**** EXTRAIT DU TEXTE ****

J’aimerais remercier aussi la Commission pour la présentation de ses propositions.
Il est clair qu’un examen plus approfondi de ces textes devra être fait au cours des prochains mois.
Je rappelle que l’Agenda 2000 avait pour but de créer un cadre stable, de donner des perspectives pour les agriculteurs de l’Union jusqu’en 2006 et qu’il constitue l’acquis communautaire à ce stade. Les objectifs fixés en 1999 pour la politique agricole commune sont toujours valables et ont été confirmés au Conseil européen de Bruxelles en octobre 2002. En effet lors de ce conseil il a été notamment réaffirmé : « Il conviendra de continuer à tenir compte des besoins des producteurs des régions défavorisées de l’Union européenne actuelle ; une agriculture multifonctionelle sera préservée dans toutes les régions d’Europe conformément aux conclusions du Conseil européen de Luxembourg (1997) et du Conseil européen de Berlin (1999) ».
Nous constatons aussi que ces dernières années les dépenses agricoles sont restées nettement en dessous des plafonds prévus par les perspectives financières pour l’ensemble de la période 2000-2006 et que celles pour la période 2007 -2013 sont dorénavant établies.
Lors de la présentation de la communication sur la révision à mi-parcours en juillet nous avions déjà exprimé nos réserves quant à la nécessité d’une modification immédiate et en profondeur de la PAC.
A notre avis il s’agit avant tout de procéder aux ajustements et améliorations qui sont devenus nécessaires par l’évolution des marchés depuis la mise en oeuvre de l’Agenda 2000 et par les décisions prises au Conseil européen de Bruxelles d’octobre 2002 et nous sommes prêts à y participer activement. Or, le paquet de propositions présenté maintenant par la Commission va bien au-delà de tels ajustements et améliorations, il constitue une réforme anticipée et apporte un bouleversement de l’acquis communautaire. Nous craignons que la réforme proposée ne permette pas de mieux atteindre les objectifs fixés pour la PAC en 1999 et qu’elle se fasse au détriment du revenu des agriculteurs, ce que nous ne pouvons pas accepter.

****

### CONSIGNES
A – D'après l'extrait sur la politique agricole commune, jusqu'en quelle année l'Agenda 2000 devait-il donner des perspectives aux agriculteurs de l'Union ?
B – Traduisez en anglais la phrase suivante de l'extrait sur la politique agricole commune : « Il est clair qu’un examen plus approfondi de ces textes devra être fait au cours des prochains mois. »
C – Poursuivez le texte sur la réforme de la politique agricole commune à la suite de sa dernière phrase.

**** DONNÉES RÉPERTORIÉES ****

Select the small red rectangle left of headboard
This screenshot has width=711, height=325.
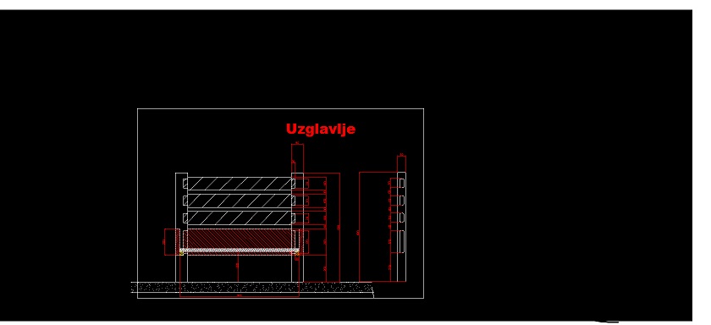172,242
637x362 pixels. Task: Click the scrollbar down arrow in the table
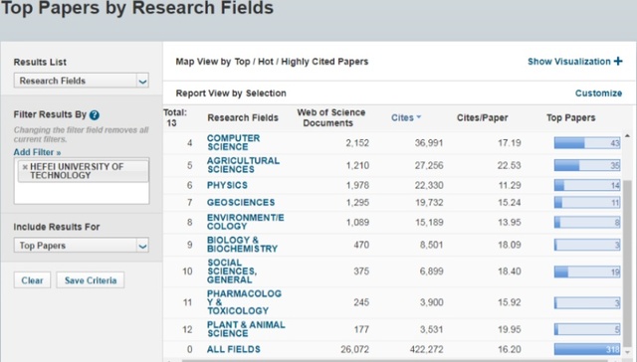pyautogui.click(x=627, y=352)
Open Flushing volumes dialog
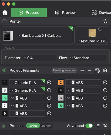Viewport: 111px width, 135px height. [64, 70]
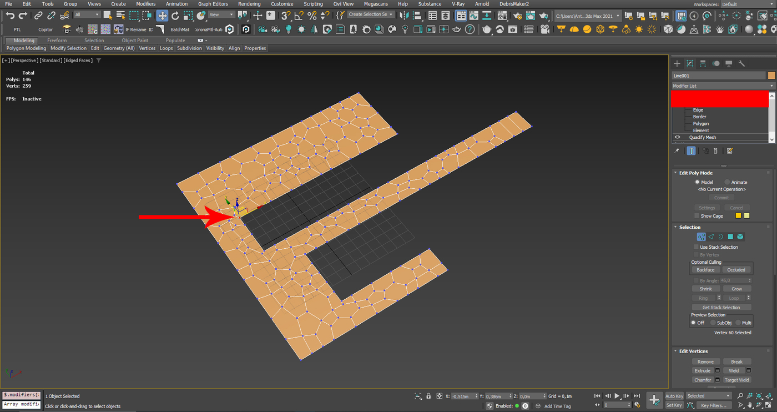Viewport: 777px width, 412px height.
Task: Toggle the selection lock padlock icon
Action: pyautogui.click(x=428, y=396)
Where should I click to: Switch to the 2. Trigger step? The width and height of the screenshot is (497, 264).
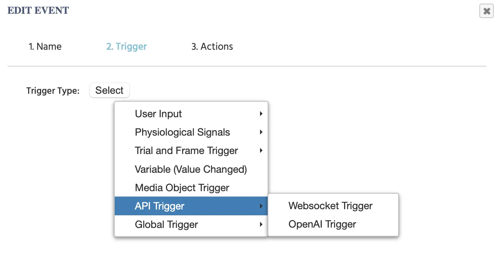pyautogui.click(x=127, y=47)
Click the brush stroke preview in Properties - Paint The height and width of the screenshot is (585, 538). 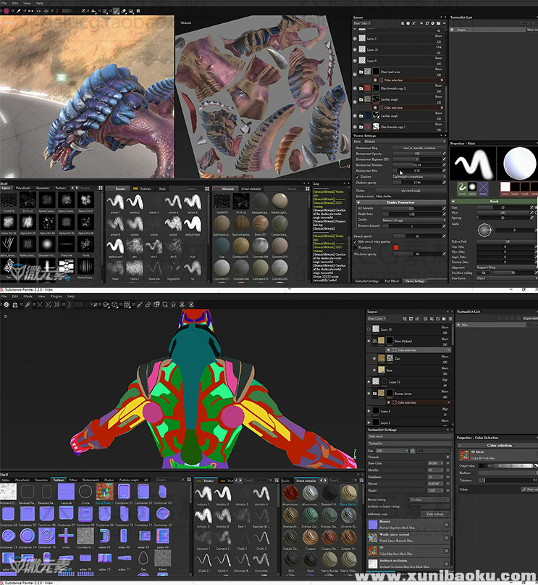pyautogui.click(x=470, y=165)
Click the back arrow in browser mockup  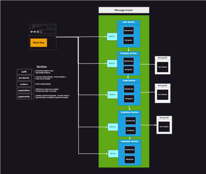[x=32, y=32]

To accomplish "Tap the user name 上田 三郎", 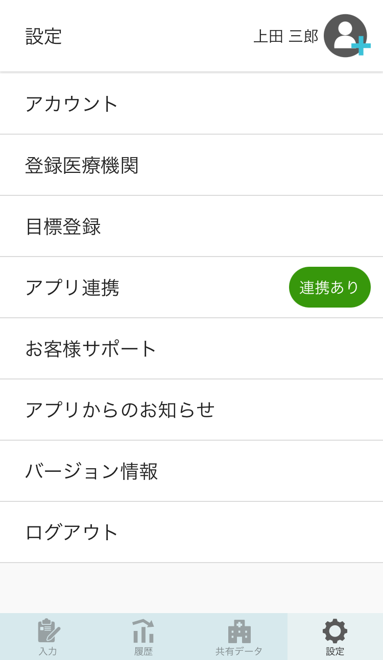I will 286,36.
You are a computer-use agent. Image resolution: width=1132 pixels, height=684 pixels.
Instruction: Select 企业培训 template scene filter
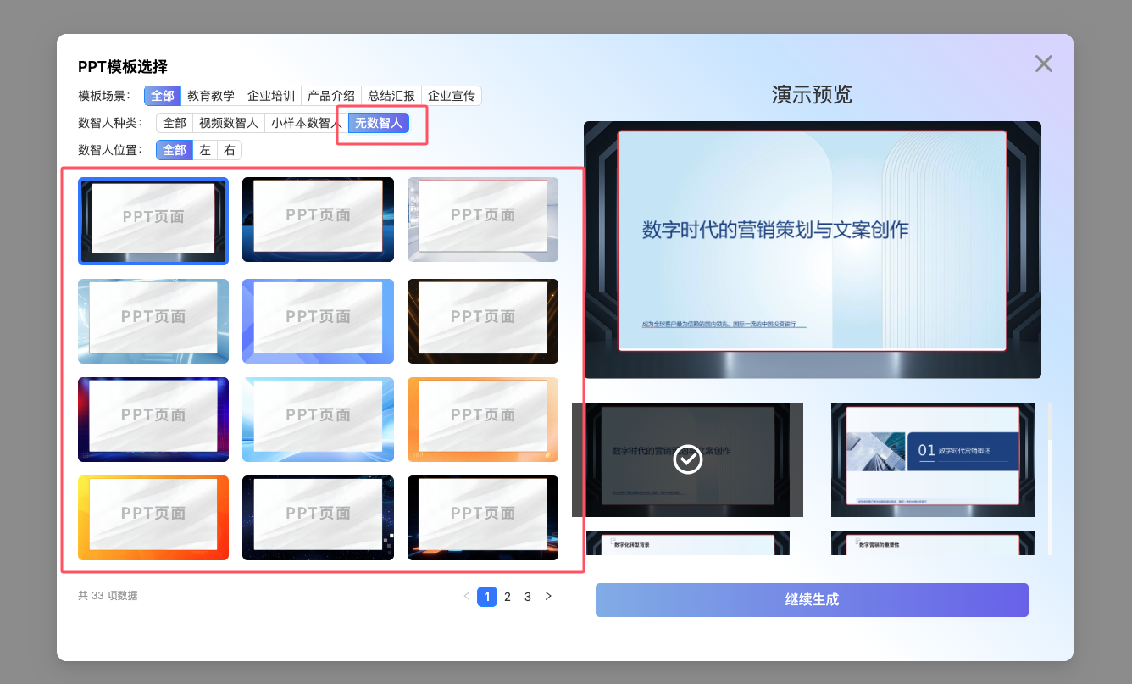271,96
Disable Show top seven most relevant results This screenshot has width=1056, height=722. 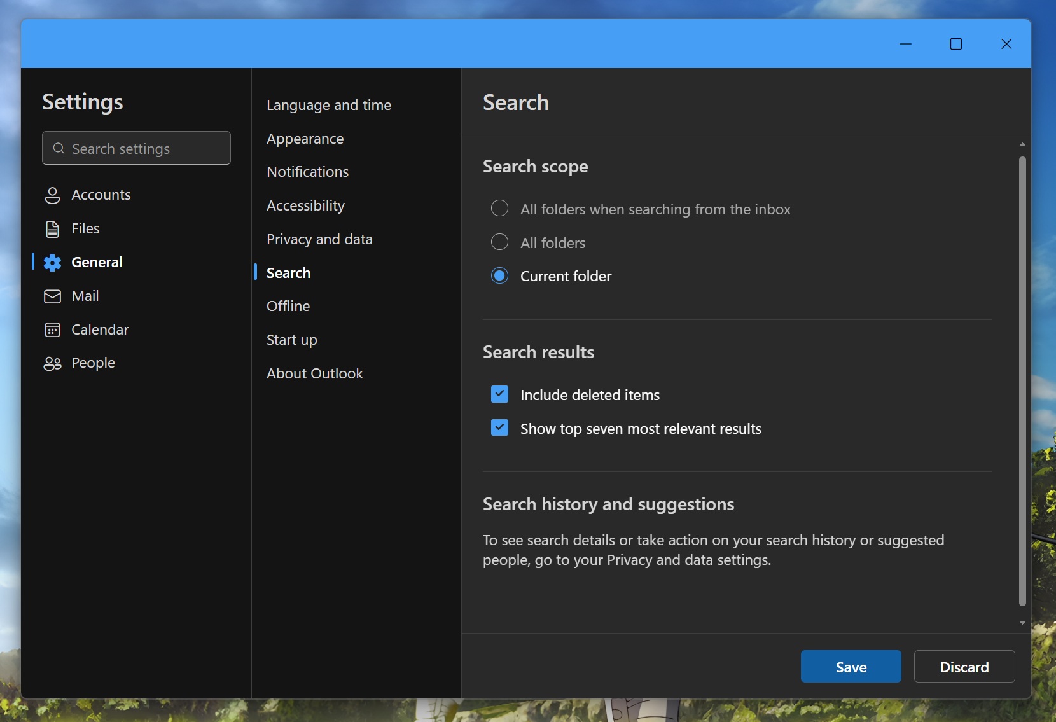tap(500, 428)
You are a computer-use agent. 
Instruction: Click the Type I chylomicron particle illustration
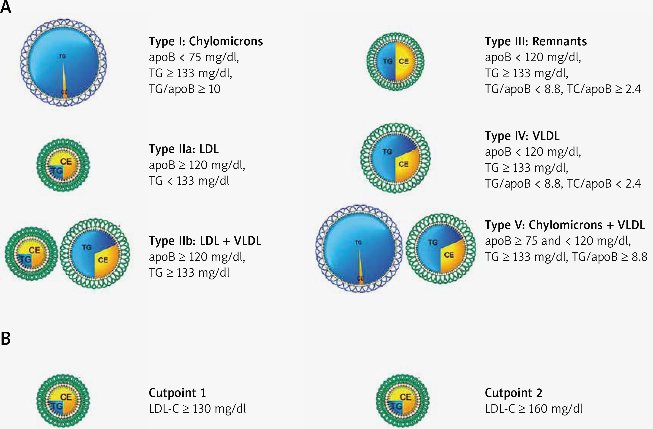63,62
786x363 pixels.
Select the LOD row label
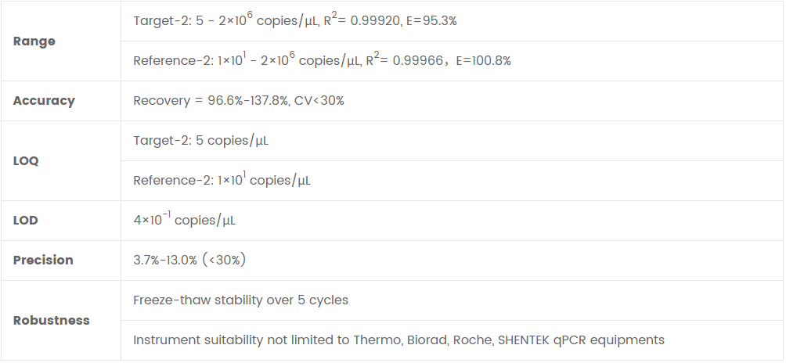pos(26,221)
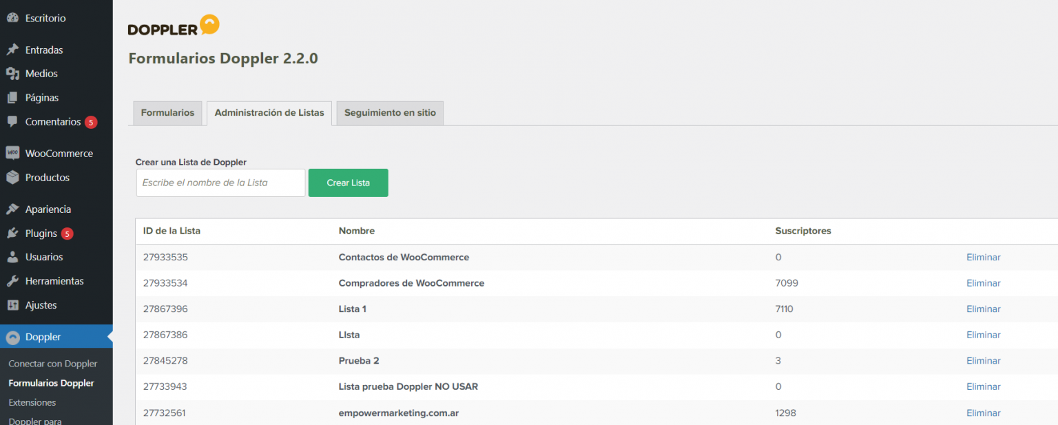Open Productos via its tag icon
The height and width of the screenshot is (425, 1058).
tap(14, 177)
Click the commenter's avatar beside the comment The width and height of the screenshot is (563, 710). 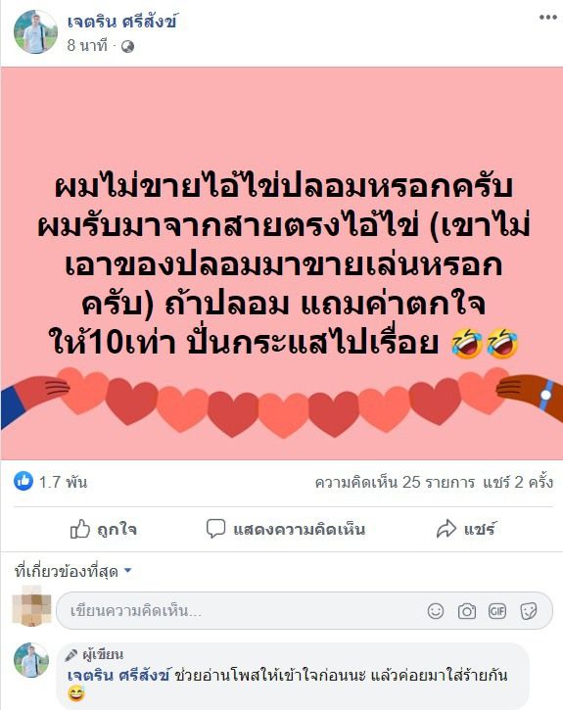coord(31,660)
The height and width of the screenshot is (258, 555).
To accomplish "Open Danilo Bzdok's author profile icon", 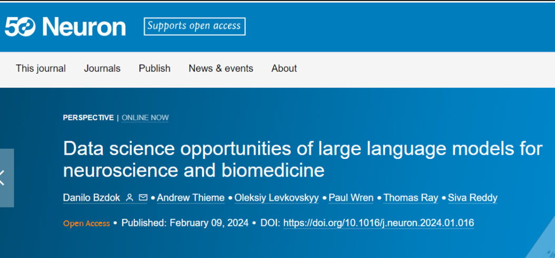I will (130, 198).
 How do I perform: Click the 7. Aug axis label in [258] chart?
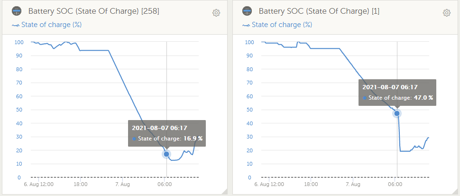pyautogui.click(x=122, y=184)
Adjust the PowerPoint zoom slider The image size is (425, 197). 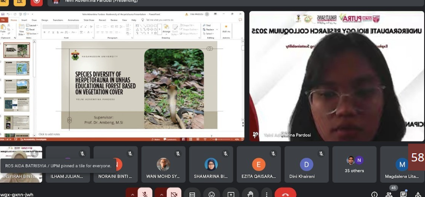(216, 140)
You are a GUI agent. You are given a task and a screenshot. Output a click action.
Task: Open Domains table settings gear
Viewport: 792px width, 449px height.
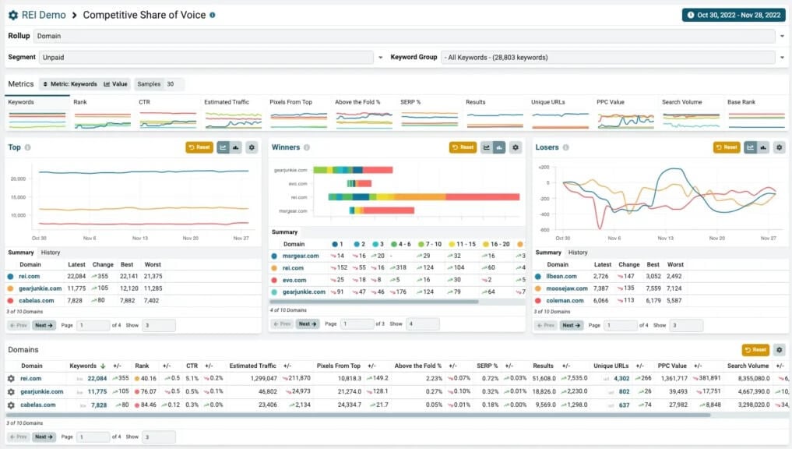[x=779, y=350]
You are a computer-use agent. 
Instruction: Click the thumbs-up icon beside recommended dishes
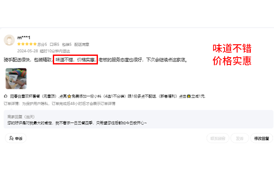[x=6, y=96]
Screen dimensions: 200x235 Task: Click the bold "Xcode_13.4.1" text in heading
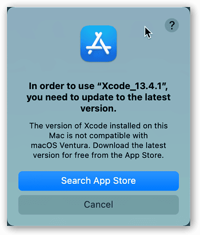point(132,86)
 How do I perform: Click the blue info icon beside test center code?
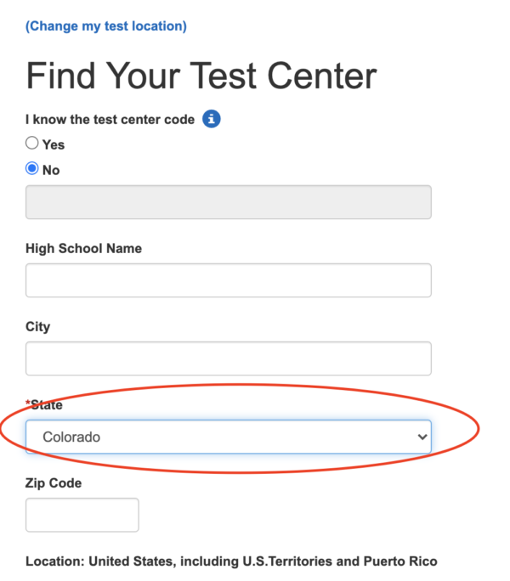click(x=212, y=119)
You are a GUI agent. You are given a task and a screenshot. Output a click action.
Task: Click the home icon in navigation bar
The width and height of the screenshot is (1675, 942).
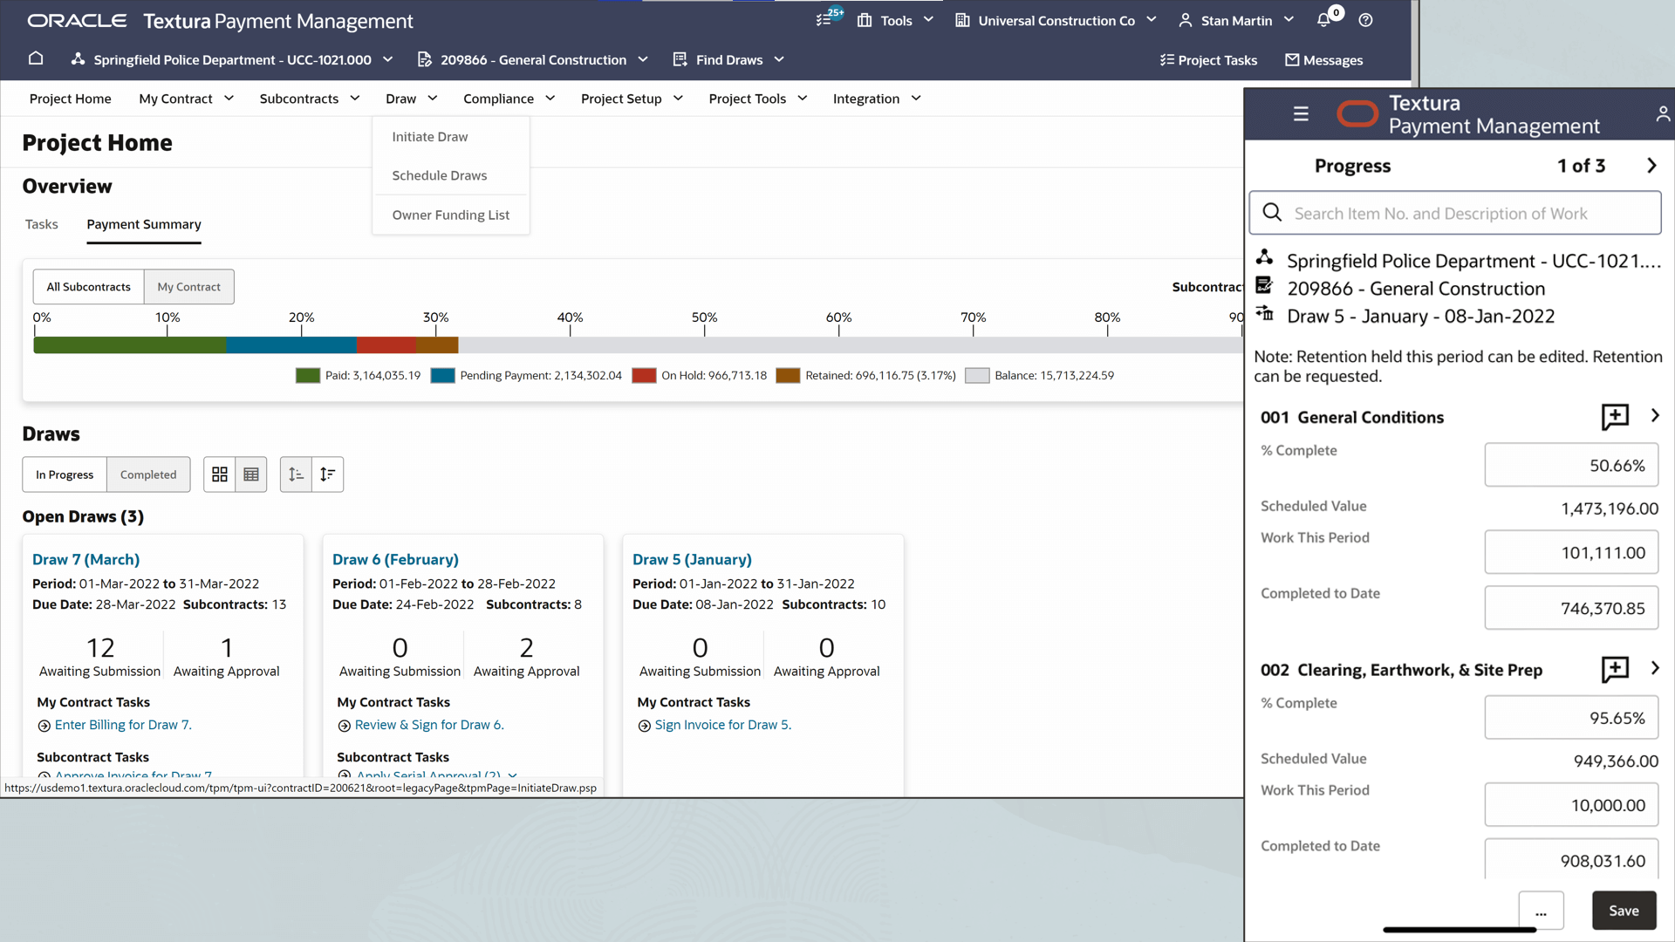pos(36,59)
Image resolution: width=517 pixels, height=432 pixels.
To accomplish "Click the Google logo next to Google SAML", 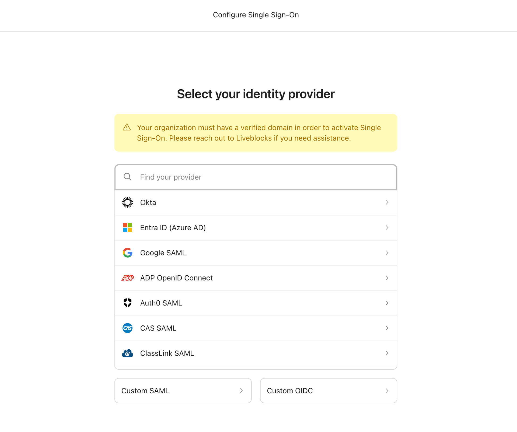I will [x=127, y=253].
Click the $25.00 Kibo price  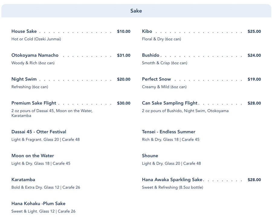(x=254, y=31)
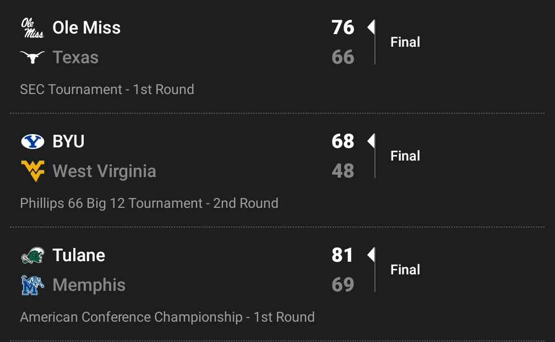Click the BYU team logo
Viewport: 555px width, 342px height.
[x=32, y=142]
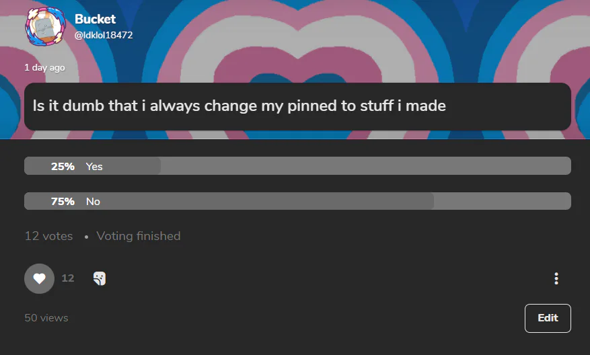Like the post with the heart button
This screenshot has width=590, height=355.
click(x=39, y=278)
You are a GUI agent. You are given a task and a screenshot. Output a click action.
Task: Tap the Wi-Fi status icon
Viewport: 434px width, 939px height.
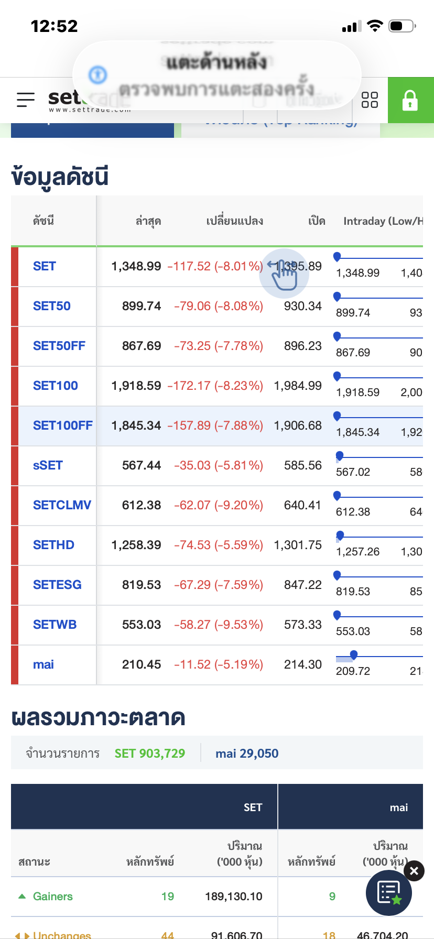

****

### RÉPONSES
A – Jusqu'en 2006.

B – It is clear that a more thorough examination of these texts will have to be carried out over the coming months.

C –
Un objectif largement partagé est le renforcement de la politique du développement rural qui par des programmes ciblés permet aux différents Etats membres de soutenir le rôle multifonctionnel de l’agriculture et d’encourager la production de produits régionaux de qualité.
Afin de renforcer le développement rural, la Commission avait proposé en juillet 2002 une modulation dégressive et un transfert des fonds ainsi générés du premier vers le deuxième pilier.
Maintenant nous constatons que la Commission diminue fortement le transfert vers le deuxième pilier, sans pour autant diminuer sensiblement la dégressivité des aides.
Ainsi seulement une partie des moyens financiers résultant de la modulation-dégressivité devrait être disponible pour développer le deuxième pilier de la PAC, un effet négatif sur les revenus des agriculteurs serait donc programmé.
Dans ce contexte je tiens à réitérer notre demande d’élargir les critères de distribution concernant les fonds à mettre à disposition des Etats membres pour le développement rural, en prenant en compte l‘utilisation historique des fonds aussi bien communautaires que nationaux en matière de développement rural.
En ce qui concerne le concept de la modulation dégressive, je voudrais rappeler que lors des discussions sur la communication de la Commission sur la révision à mi-parcours, nous avons déjà exprimé une réserve générale sur ce concept.
Tout en continuant d’analyser plus en profondeur la répercussion du modèle proposé sur notre agriculture, nous ne pouvons à ce stade que maintenir cette réserve.
Nous partageons cependant le souci de la Commission de parvenir à une répartition plus équitable des aides entre les agriculteurs et dans ce contexte nous étions en faveur d’une dégressivité, voire d’un plafonnement des aides en fonction de la taille de l’exploitation, étant donné que les économies d’échelle jouent.
Or, contre toute attente, le système de modulation proposé maintenant ne prévoit plus de plafonnement.
Il est vrai que la Commission a prévu trois paliers de dégressivité des paiements directs : moins de 5 000 Euros, entre 5 000 et 50 000 Euros et enfin plus de 50 000 Euros. A notre avis, le premier palier est trop bas et il reste encore beaucoup de place pour introduire l’un ou l’autre palier supplémentaire pour la partie des paiements directs dépassant largement les 50 000 Euros, ceci afin de mieux tenir compte des économies d’échelle et de rendre la répartition des aides entre les agriculteurs plus équitable.
S’y ajoute, et je viens maintenant à l’élément principal de la réforme proposée, qu’avec une aide unique découplée, gelée sur la base d’une période de référence historique, le rééquilibrage souhaité de l’attribution des aides directes sera rendu quasiment impossible.
Beaucoup d’autres questions concernant le découplage des aides restent également ouvertes.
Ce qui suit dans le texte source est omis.